2020年11月2日
秋の読書週間が始まっています。みなさんはどんな本を読まれてますで
しょうか。私のおすすめ本の第一位は、夏川草介さんの『始まりの木』
です。今や、夏川草介さんの新刊が出たら読まずにはいられないほどの
夏川ファンなのですが、今回の作品も期待に違わず、でした。
主人公は国立東々大学准教授で民俗学者の古屋神寺郎と大学院生の藤崎
千佳。今回は、この二人が日本各地に残された民俗学的に重要な場所を
巡っていくお話なのです。
しかしそう聞くと、民俗学に興味のない人にはおもしろくなさそう、と
思われるかも知れません。
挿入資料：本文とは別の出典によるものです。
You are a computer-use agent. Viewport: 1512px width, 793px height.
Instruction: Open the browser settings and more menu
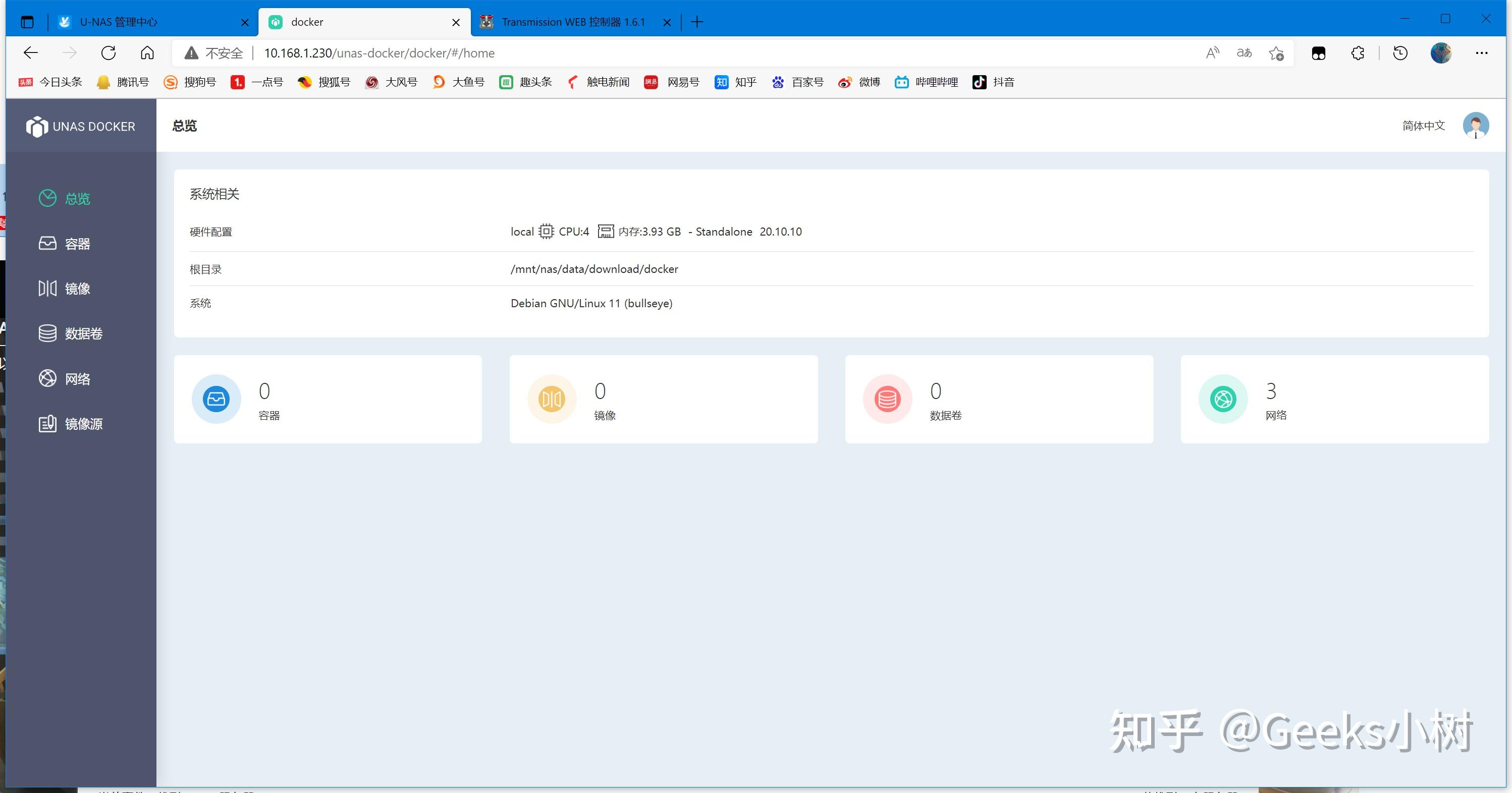pos(1481,53)
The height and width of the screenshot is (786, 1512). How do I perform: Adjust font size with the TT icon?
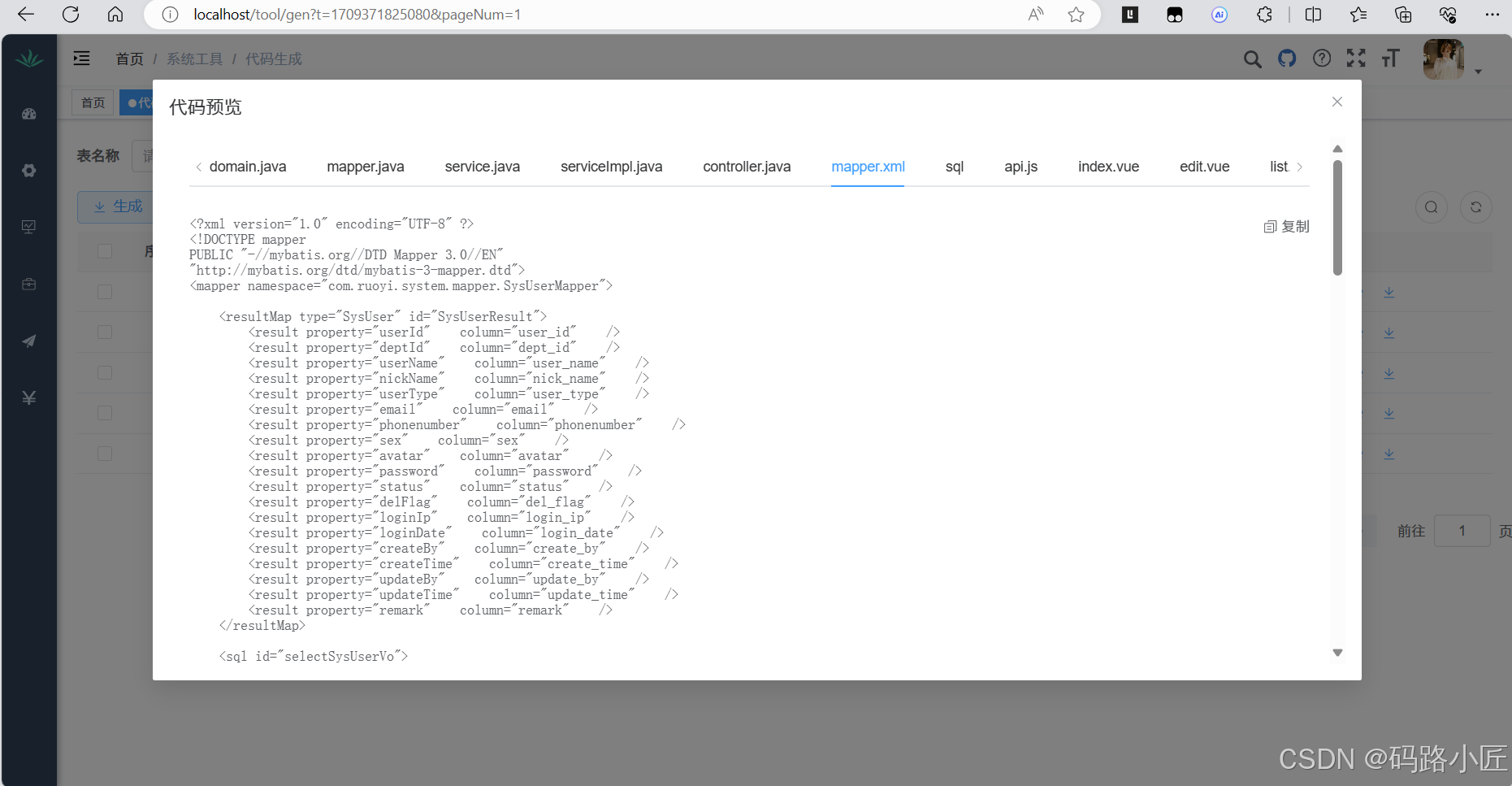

が、そうじゃないんです。
今の日本人が忘れてしまった信仰のあり方、心の持ちよう、その他諸々
この本を読んでいると、はっと気づかされることが多いのです。例えば、
第五話に登場する寺のご住職の次のような台詞。
「昔のこの国の人たちは、美しいということはどういうことか、正しい
とは何を意味するのか、そういうことをしっかりと知っていた。しかし
どんどん木を切って、どんどん心を削ってきた結果、そういうことがわ
からなくなってきちまったんだ。わからなくなっただけならまだいいが、
途方に暮れて、困り果てたあげく、西洋にならって、なんでもかんでも
金銭ずくで計算して、すっかりモノの価値をひっくりかえしてしまった」
そのことを反省させる日本各地の木々やお寺、そして神社。すべてまだ
現存するものだけに、この本はそういう場所の案内本にもなっています。
私もこの本を読んで、いくつかの場所を訪ねたく思いました。
あわせて巻末の参考文献を見ると、夏川氏がこの本の執筆にあたって、
相当勉強されたんだなぁと感心させられました。